Identification of fixed points as minimal models in 2D

Connection of solutions to Wilson-Fisher universality in 3D

Determination of critical dimensions where universality classes change

Abstract

We study the renormalization group flow of $\mathbb{Z}_2$-invariant supersymmetric and non-supersymmetric scalar models in the local potential approximation using functional renormalization group methods. We focus our attention to the fixed points of the renormalization group flow of these models, which emerge as scaling solutions. In two dimensions these solutions are interpreted as the minimal (supersymmetric) models of conformal field theory, while in three dimension they are manifestations of the Wilson-Fisher universality class and its supersymmetric counterpart.

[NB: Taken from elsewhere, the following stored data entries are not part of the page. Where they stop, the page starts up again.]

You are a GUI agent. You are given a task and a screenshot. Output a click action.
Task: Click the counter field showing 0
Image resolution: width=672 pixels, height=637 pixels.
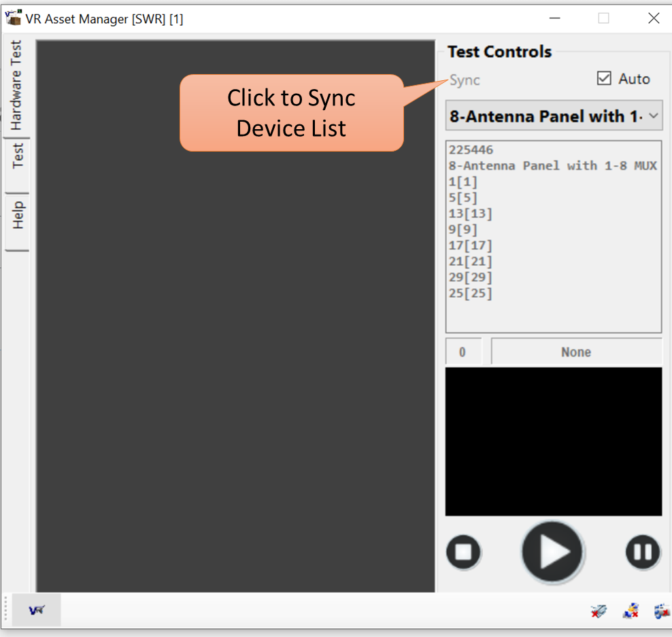point(463,352)
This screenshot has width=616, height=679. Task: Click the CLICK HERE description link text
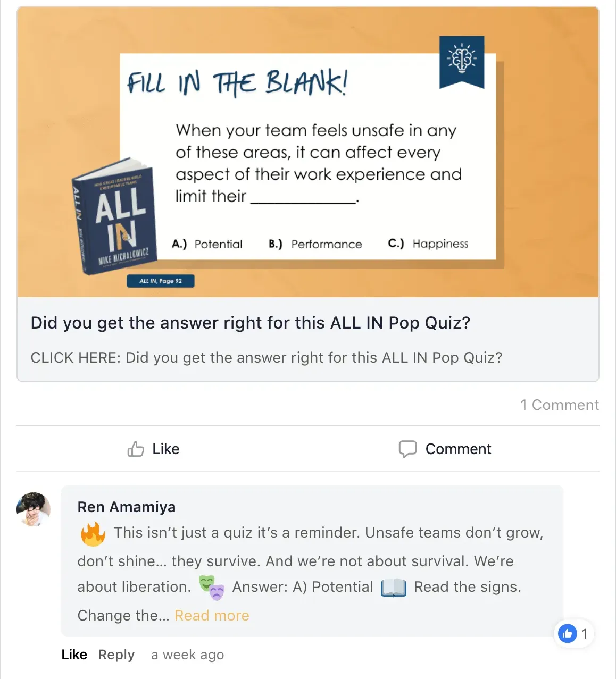267,357
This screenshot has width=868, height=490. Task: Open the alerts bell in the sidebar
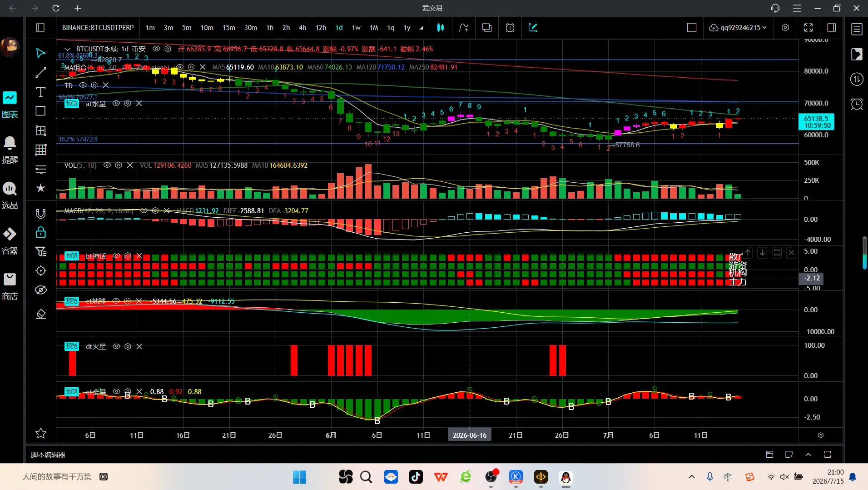(10, 150)
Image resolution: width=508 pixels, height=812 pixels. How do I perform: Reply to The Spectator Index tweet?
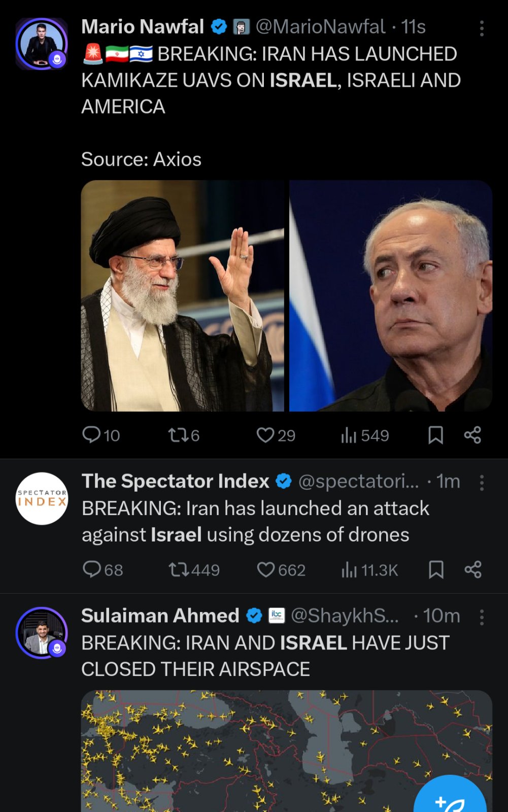[x=92, y=569]
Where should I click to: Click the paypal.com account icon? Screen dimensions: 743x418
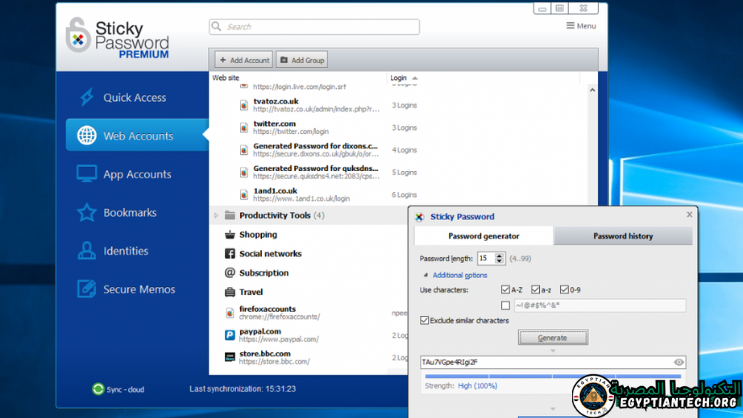coord(230,335)
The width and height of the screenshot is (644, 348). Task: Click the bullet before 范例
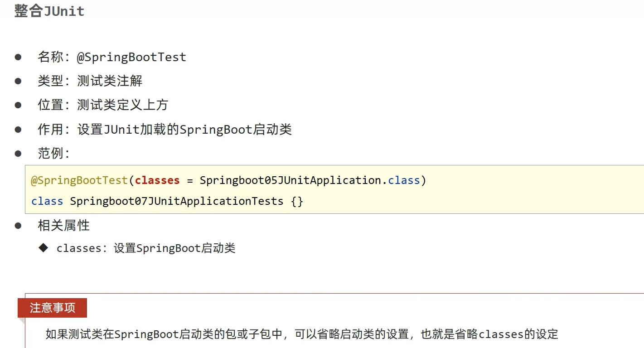click(x=18, y=153)
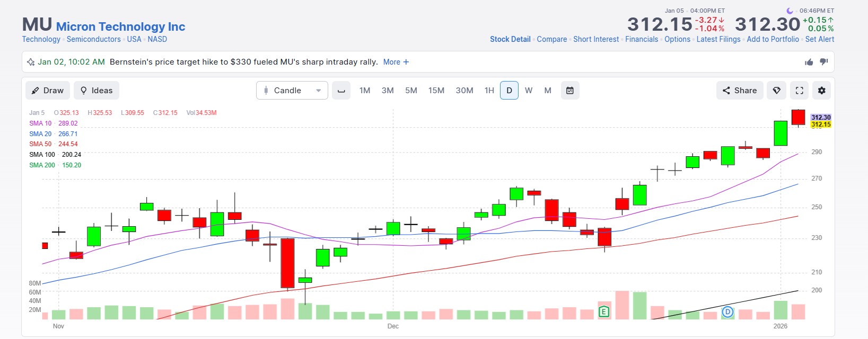The image size is (868, 339).
Task: Toggle the scale option button beside Candle
Action: pyautogui.click(x=341, y=91)
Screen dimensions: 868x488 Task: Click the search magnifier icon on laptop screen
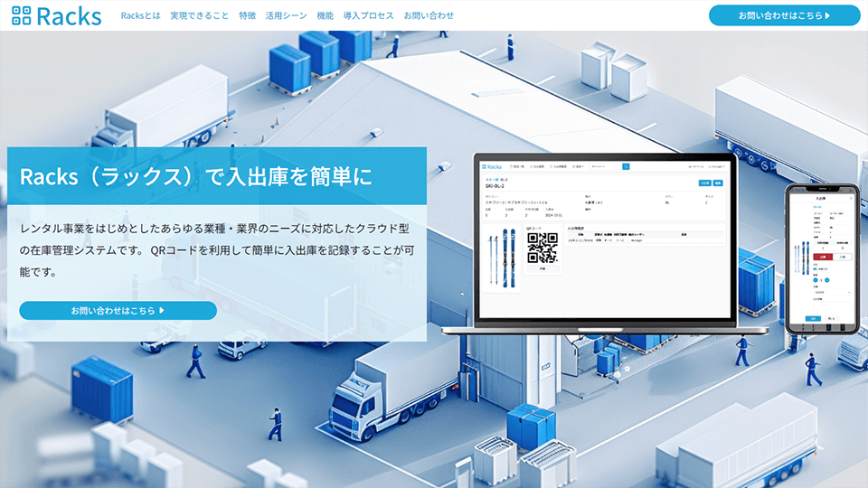point(626,166)
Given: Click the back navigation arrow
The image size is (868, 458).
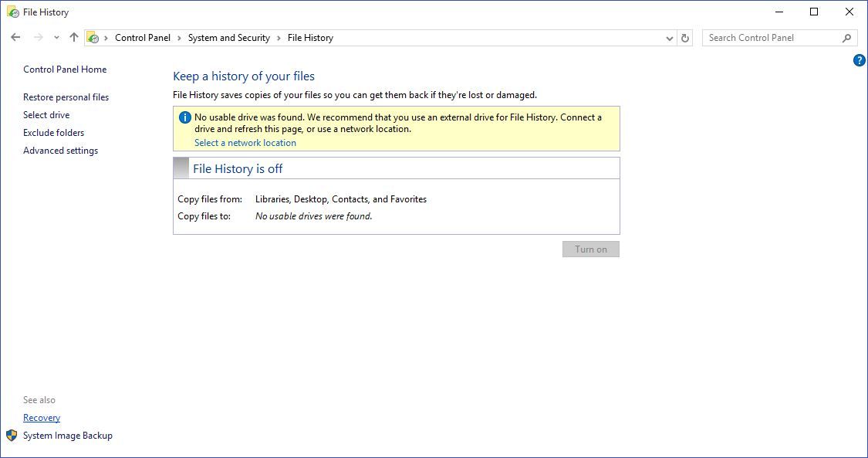Looking at the screenshot, I should point(15,37).

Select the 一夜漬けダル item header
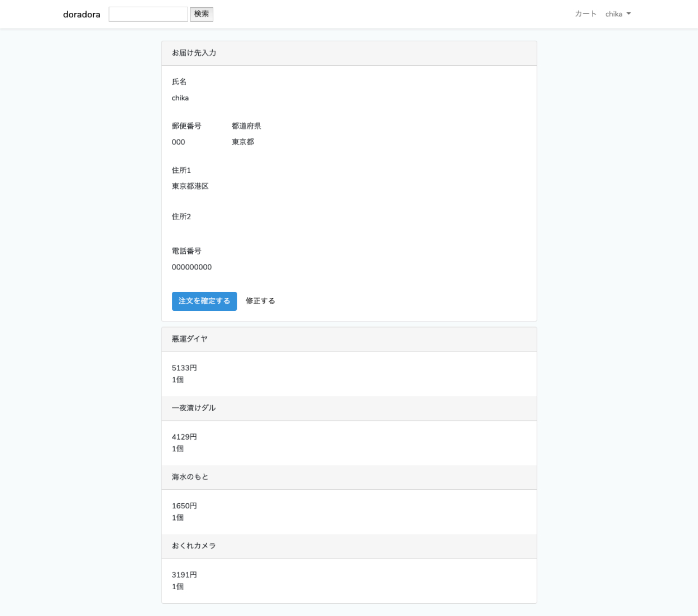[194, 408]
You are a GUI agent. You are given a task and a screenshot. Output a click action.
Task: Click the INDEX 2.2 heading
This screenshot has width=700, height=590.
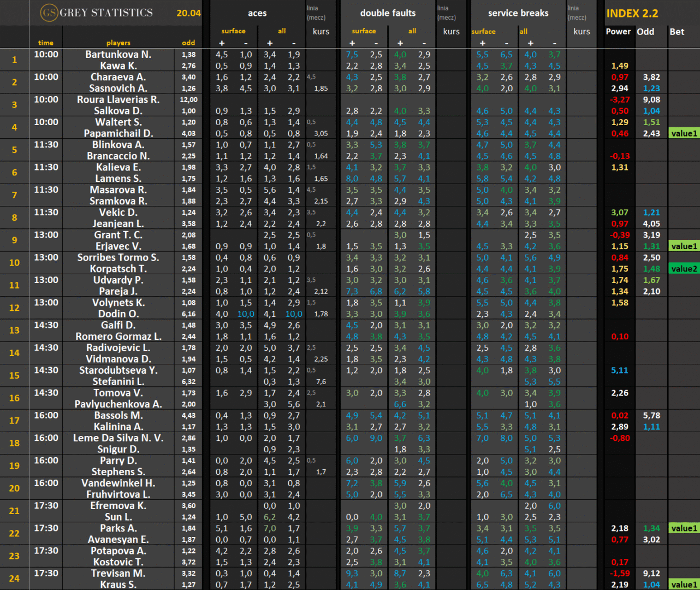632,14
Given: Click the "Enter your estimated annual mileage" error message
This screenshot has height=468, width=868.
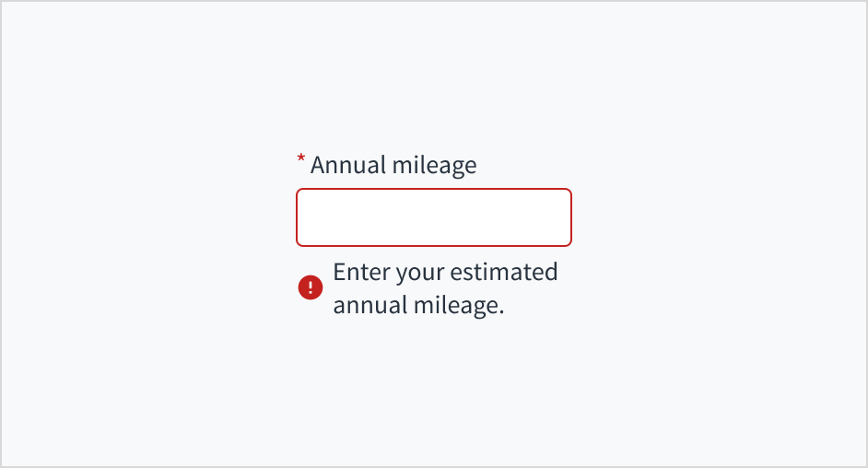Looking at the screenshot, I should click(445, 288).

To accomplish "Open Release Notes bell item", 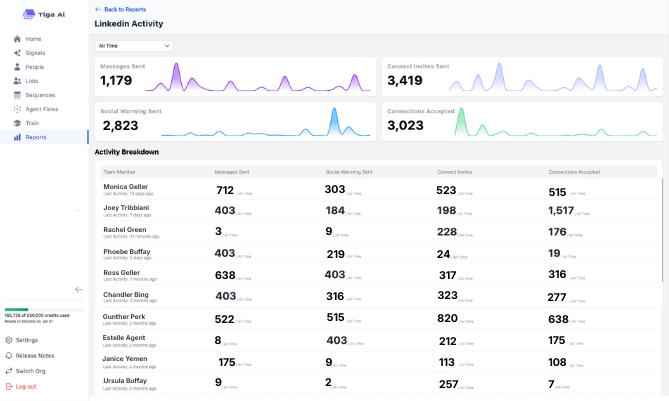I will pyautogui.click(x=34, y=355).
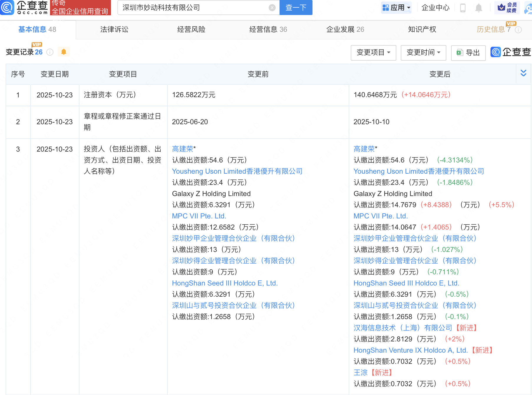Open the 变更时间 filter dropdown

pyautogui.click(x=423, y=53)
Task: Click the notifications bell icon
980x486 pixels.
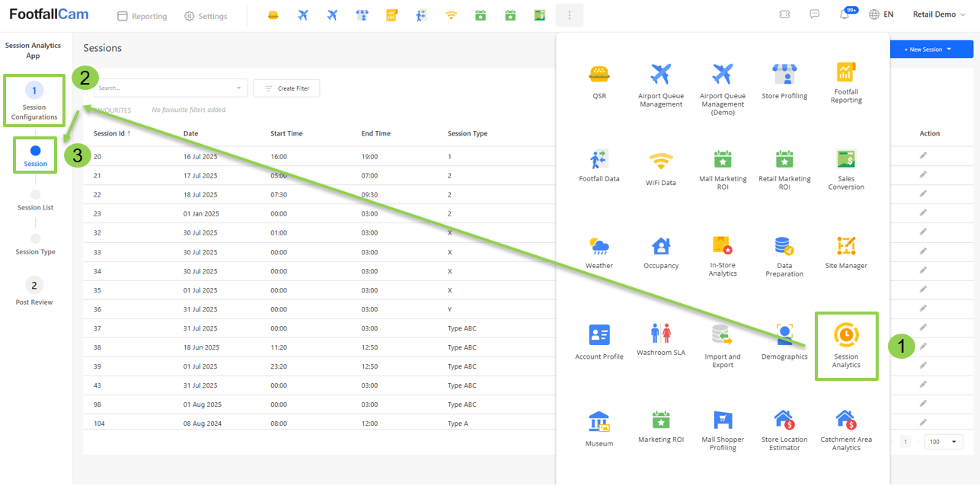Action: pos(844,15)
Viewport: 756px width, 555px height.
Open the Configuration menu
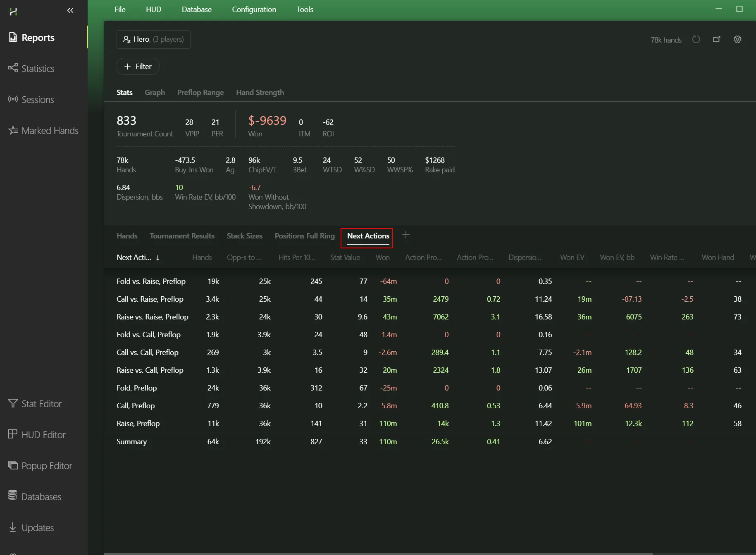[254, 9]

We also study the analytically continued flow in fractal dimensions between 2 and 4 and determine the critical dimensions for which irrelevant operators become relevant and change the universality class of the scaling solution. We also include novel analytic and numerical investigations of the properties that determine the occurrence of the scaling solutions within the method. For each solution we offer new techniques to compute the spectrum of the deformations and obtain the corresponding critical exponents.